Implications: What This Means for Patients and the Future
The implications of this shift are profound, affecting three primary groups:

1. The Patients
For the millions of Americans struggling with obesity, this deal represents a significant victory in the form of reduced administrative friction. When PBMs open up access to multiple competing drugs, it encourages lower prices through competition. Patients will likely see more consistent coverage and potentially lower out-of-pocket costs as the two manufacturers compete for "preferred" status through deeper rebates and discounts.
2. The PBMs and Insurers
CVS Caremark is currently under intense scrutiny from Congress regarding how they manage drug prices and their relationships with pharmaceutical companies. By facilitating broader access to both Lilly and Novo products, CVS is attempting to position itself as a neutral arbiter that prioritizes patient access over exclusionary "rebate walls." This move may stave off some of the regulatory criticism they have faced regarding their role in the cost of chronic care medications.
3. The Market Dynamics
The "winner-take-all" mentality of the GLP-1 market is shifting toward a "co-existence" model. As both Lilly and Novo look toward the next generation of medications—including multi-agonist drugs that target GIP, GLP-1, and glucagon receptors—the competitive focus will move away from simple formulary access and toward clinical superiority.

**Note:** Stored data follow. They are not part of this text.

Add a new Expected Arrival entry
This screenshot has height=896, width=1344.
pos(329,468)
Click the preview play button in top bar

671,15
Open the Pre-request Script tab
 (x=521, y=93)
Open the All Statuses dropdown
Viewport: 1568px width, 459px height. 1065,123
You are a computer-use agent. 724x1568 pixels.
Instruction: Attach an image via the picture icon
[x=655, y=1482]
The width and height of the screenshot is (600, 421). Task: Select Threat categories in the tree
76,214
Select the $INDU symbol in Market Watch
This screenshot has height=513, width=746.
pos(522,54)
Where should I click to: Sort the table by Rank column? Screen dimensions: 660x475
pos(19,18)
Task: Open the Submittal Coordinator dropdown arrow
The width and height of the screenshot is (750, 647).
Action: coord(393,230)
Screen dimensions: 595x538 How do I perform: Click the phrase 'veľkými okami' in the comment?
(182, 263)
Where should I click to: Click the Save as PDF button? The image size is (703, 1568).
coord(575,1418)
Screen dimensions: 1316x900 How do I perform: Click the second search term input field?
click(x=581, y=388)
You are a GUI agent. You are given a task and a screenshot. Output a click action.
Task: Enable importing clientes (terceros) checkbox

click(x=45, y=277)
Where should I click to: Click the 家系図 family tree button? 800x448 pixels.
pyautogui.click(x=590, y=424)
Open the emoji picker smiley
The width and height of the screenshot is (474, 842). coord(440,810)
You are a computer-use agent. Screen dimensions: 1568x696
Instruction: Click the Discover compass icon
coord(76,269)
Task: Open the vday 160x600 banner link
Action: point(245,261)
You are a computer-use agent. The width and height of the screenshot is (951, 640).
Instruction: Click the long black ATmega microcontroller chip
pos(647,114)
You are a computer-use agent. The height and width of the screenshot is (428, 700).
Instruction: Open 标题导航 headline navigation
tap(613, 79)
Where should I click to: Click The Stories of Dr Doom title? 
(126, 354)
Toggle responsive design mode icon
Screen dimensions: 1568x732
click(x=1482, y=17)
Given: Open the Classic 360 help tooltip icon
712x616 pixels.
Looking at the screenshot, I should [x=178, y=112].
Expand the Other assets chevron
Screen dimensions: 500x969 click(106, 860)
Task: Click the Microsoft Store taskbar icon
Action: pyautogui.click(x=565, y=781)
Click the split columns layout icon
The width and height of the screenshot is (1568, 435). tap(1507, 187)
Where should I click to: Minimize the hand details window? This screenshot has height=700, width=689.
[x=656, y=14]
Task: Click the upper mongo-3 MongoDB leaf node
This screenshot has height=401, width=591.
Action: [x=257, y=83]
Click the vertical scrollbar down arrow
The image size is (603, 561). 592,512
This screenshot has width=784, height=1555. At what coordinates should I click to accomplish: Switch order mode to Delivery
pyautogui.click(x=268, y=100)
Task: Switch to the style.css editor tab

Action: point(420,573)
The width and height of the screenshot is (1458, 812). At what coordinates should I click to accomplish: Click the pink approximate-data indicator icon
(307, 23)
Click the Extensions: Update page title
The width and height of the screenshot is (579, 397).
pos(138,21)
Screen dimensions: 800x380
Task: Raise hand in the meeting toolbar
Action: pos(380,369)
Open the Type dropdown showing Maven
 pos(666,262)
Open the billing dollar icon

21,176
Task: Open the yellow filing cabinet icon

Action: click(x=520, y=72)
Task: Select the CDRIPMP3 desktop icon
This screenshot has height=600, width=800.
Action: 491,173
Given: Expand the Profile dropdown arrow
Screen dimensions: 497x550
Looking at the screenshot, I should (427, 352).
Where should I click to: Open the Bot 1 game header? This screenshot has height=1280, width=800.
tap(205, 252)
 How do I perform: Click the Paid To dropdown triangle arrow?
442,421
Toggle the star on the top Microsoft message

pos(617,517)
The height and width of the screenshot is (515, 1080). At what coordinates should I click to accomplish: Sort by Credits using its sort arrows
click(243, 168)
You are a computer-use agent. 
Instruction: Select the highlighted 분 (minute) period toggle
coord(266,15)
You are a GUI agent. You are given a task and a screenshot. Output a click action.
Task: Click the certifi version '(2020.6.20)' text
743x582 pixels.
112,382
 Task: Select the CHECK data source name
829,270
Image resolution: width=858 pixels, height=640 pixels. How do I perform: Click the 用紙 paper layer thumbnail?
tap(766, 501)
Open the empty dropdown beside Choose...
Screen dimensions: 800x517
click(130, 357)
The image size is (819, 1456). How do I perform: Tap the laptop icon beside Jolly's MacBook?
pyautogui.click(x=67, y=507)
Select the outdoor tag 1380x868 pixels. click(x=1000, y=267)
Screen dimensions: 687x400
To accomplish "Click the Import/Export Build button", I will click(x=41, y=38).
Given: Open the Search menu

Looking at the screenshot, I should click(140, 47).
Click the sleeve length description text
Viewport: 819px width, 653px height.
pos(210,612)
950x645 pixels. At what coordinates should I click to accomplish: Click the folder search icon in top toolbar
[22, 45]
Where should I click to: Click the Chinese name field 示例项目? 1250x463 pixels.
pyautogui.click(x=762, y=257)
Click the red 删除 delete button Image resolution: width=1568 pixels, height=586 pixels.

However, the "Foundayo vs. Wegovy" pill war is only just beginning. As more oral GLP-1 candidates enter the pipeline, the ability to secure preferred placement in the PBM network will remain the most critical hurdle for pharmaceutical companies.
Conclusion: A New Phase of the Obesity Drug War
The inclusion of Foundayo in the CVS agreement is a testament to the fact that in the obesity drug market, science is only half the battle. The other half is the complex, often opaque world of pharmaceutical benefit management.
By restoring parity for Zepbound and providing a foothold for Foundayo, CVS has ensured that the next phase of this competition will be fought on the merits of the drugs themselves, rather than on the exclusionary fine print of insurance contracts. As both companies continue to slash prices for Medicare and expand into telehealth and employer-sponsored programs, the American patient stands to benefit—at least for now—from a marketplace that is finally being forced to prioritize access to drive volume.
Whether this trend of "open access" continues, however, remains to be seen. As the total expenditure for GLP-1 medications continues to climb toward the hundreds of billions of dollars, the pressure on PBMs to control costs will only grow, potentially leading to a new, even more aggressive round of negotiations in the years to come. For now, the scales have been rebalanced, and the race for the next million prescriptions is officially back on.